Il Film ha qualcosa di geniale, e a seguire scriverò perché!
Il Cast di attori è straordinario e bravissimo: Benicio Del Toro, Josh Hutcherson, Brady Corbet, Claudia Trisac, Carlos Bardem, Ana Girandot. La punta di diamante è certamente Benicio Del Toro, Big Star Hollywoodiana di una bravura che oramai non trova più aggettivi per definirla: è nato per fare l'Attore di livello planetario! Null'altro da dire!
Gli altri attori del cast, giovani e giovanissimi, sono tutti bravissimi e nel rappresentare il loro difficile ruolo non hanno mai avuto alcuna incertezza recitativa o interpretativa!
La regia del romano Andrea Di Stefano, trasferitosi a New York dopo la maturità scientifica acquisita a Roma, è eccellente! Di Stefano oramai si può considerare un cittadino italo-newyorkese ben integrato nel mondo del Teatro e del Cinema hollywoodiano e statunitense, dove ha studiato recitazione e regia!
La fotografia di Luis David Sansans è molto buona, ma non straordinaria: d'altra parte non doveva creare effetti scenici particolari! Il Film è prodotto dalla “Chapter 2” e distribuito dalla “Good Films”.
“Escobar” narra la storia di Nick, il protagonista vero del Film, rappresentato dal bravissimo Josh Hutcherson (notissimo per la serie Cinematografica del Grande Schermo di grandissimo successo planetario “Hunger Games”), che con il fratello Brady Corbet si trasferiscono in Colombia dove pensano di aver trovato una dimensione paradisiaca per vivere in mezzo alla boscaglia in prossimità di una delle più belle spiagge colombiane e praticare la loro grande passione: il surf!

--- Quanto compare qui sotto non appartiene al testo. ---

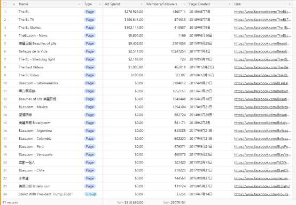Open Members/Followers column dropdown arrow
The height and width of the screenshot is (205, 296).
click(184, 4)

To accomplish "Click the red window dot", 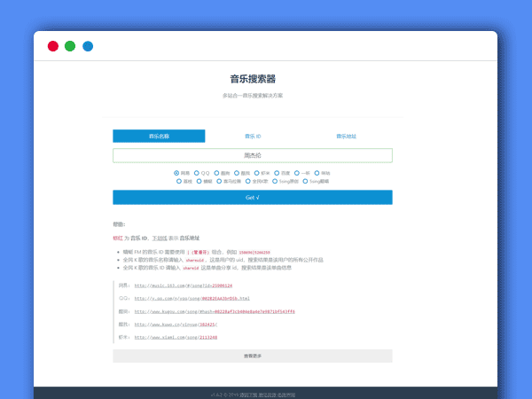I will tap(53, 46).
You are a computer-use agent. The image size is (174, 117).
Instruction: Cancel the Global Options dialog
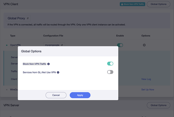[56, 95]
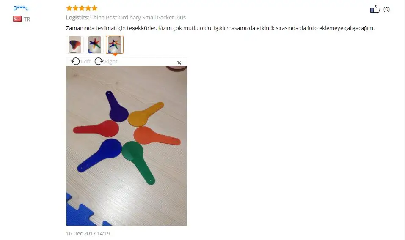This screenshot has width=405, height=240.
Task: Click the fifth gold rating star
Action: pos(94,8)
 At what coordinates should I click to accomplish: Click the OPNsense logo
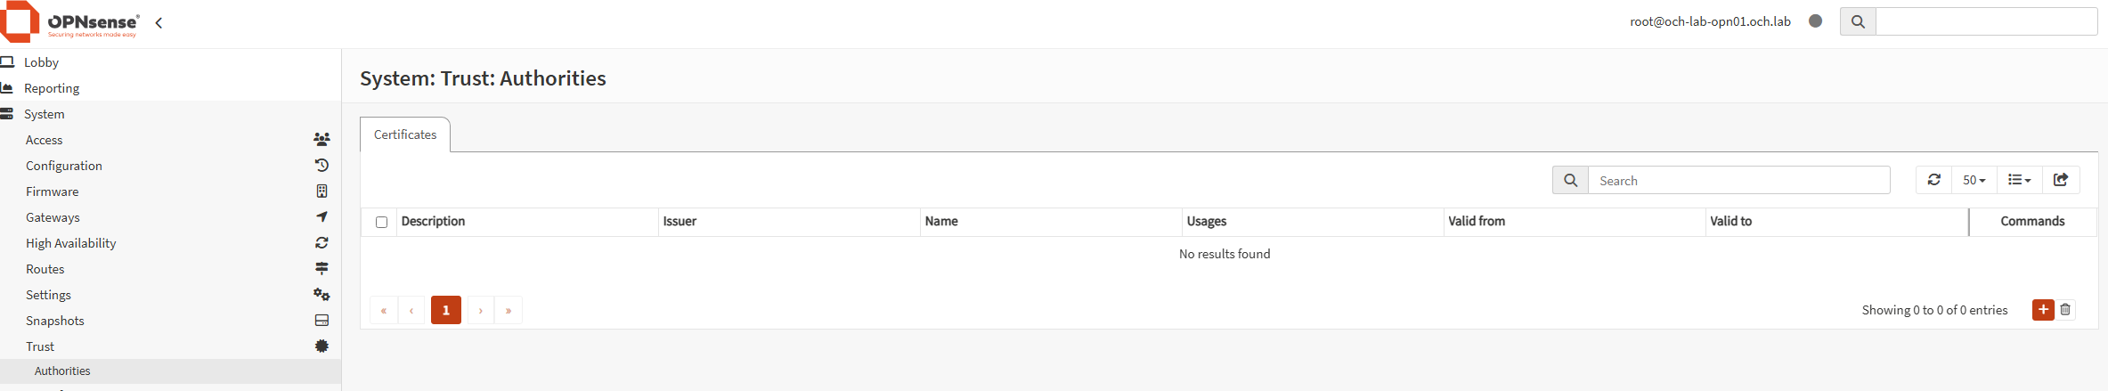(x=70, y=22)
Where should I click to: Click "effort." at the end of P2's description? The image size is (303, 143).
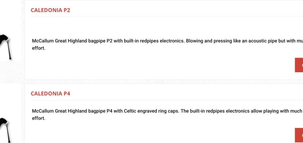coord(38,48)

Nel paesino a pochissimi chilometri della spiaggia, Nick conosce Maria, bellissima ragazza colombiana, nipote prediletta e amatissima di Pablo Escobar. I due si innamorano perdutamente e sono disposti a tutto pur di rimanere indissolubilmente uniti per tutta la vita.
Il Film, malgrado questa premessa, non racconta una storia d'amore, o meglio, non è la bella storia d'amore tra Maria e Nick il vero fulcro della narrazione cinematografica di Di Stefano. Ne è solo la cornice che a poco a poco per lo spettatore assume una veste empatica drammatica e terrificante al contempo.
Quello che invece con genialità e innovatività costruisce Di Stefano col suo Film, è descrivere magistralmente la personalità psicotico-delirante e nevrotico-ossessiva di Pablo Escobar: il Film è da consigliare agli studenti di Psicologia, di Psicoterapia e di Psichiatria.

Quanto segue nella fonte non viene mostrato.